§ ASSIGNED TASK: From the first line to the last, transcribe the data exactly.

Recorded data
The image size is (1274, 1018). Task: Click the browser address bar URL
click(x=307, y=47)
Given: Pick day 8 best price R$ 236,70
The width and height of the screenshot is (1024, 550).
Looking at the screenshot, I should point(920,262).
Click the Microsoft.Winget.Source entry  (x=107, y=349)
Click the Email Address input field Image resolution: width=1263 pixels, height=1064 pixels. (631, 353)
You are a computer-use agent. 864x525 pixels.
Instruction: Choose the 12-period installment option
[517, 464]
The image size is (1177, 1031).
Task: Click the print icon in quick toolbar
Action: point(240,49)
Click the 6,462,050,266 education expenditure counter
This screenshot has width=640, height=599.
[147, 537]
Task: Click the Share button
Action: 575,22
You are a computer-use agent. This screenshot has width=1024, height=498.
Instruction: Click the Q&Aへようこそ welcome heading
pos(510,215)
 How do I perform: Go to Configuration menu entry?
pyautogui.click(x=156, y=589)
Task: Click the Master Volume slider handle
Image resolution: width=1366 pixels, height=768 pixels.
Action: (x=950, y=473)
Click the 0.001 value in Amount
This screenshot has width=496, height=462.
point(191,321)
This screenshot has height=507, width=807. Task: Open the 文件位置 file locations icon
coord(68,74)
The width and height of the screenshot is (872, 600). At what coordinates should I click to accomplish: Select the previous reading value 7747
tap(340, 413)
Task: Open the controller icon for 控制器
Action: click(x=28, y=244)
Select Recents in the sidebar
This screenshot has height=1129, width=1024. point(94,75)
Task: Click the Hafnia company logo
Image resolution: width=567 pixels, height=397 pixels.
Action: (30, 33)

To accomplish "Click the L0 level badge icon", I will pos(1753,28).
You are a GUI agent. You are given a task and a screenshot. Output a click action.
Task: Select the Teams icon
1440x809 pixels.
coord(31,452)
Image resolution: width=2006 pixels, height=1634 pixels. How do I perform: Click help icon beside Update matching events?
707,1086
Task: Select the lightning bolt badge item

§ ANSWER SPACE:
The image size is (1274, 1018). Task: Click the browser address bar URL
click(x=307, y=47)
Given: Pick day 8 best price R$ 236,70
The width and height of the screenshot is (1024, 550).
Looking at the screenshot, I should point(920,262).
Click the Microsoft.Winget.Source entry  (x=107, y=349)
Click the Email Address input field Image resolution: width=1263 pixels, height=1064 pixels. (631, 353)
You are a computer-use agent. 864x525 pixels.
Instruction: Choose the 12-period installment option
[517, 464]
The image size is (1177, 1031).
Task: Click the print icon in quick toolbar
Action: point(240,49)
Click the 6,462,050,266 education expenditure counter
This screenshot has width=640, height=599.
[147, 537]
Task: Click the Share button
Action: 575,22
You are a computer-use agent. This screenshot has width=1024, height=498.
Instruction: Click the Q&Aへようこそ welcome heading
pos(510,215)
 How do I perform: Go to Configuration menu entry?
pyautogui.click(x=156, y=589)
Task: Click the Master Volume slider handle
Image resolution: width=1366 pixels, height=768 pixels.
Action: (x=950, y=473)
Click the 0.001 value in Amount
This screenshot has width=496, height=462.
point(191,321)
This screenshot has height=507, width=807. Task: Open the 文件位置 file locations icon
coord(68,74)
The width and height of the screenshot is (872, 600). At what coordinates should I click to accomplish: Select the previous reading value 7747
tap(340, 413)
Task: Open the controller icon for 控制器
Action: click(x=28, y=244)
Select Recents in the sidebar
This screenshot has height=1129, width=1024. point(94,75)
Task: Click the Hafnia company logo
Image resolution: width=567 pixels, height=397 pixels.
Action: (30, 33)

To accomplish "Click the L0 level badge icon", I will pos(1753,28).
You are a GUI agent. You are given a task and a screenshot. Output a click action.
Task: Select the Teams icon
1440x809 pixels.
coord(31,452)
Image resolution: width=2006 pixels, height=1634 pixels. How do I perform: Click help icon beside Update matching events?
707,1086
Task: Select the lightning bolt badge item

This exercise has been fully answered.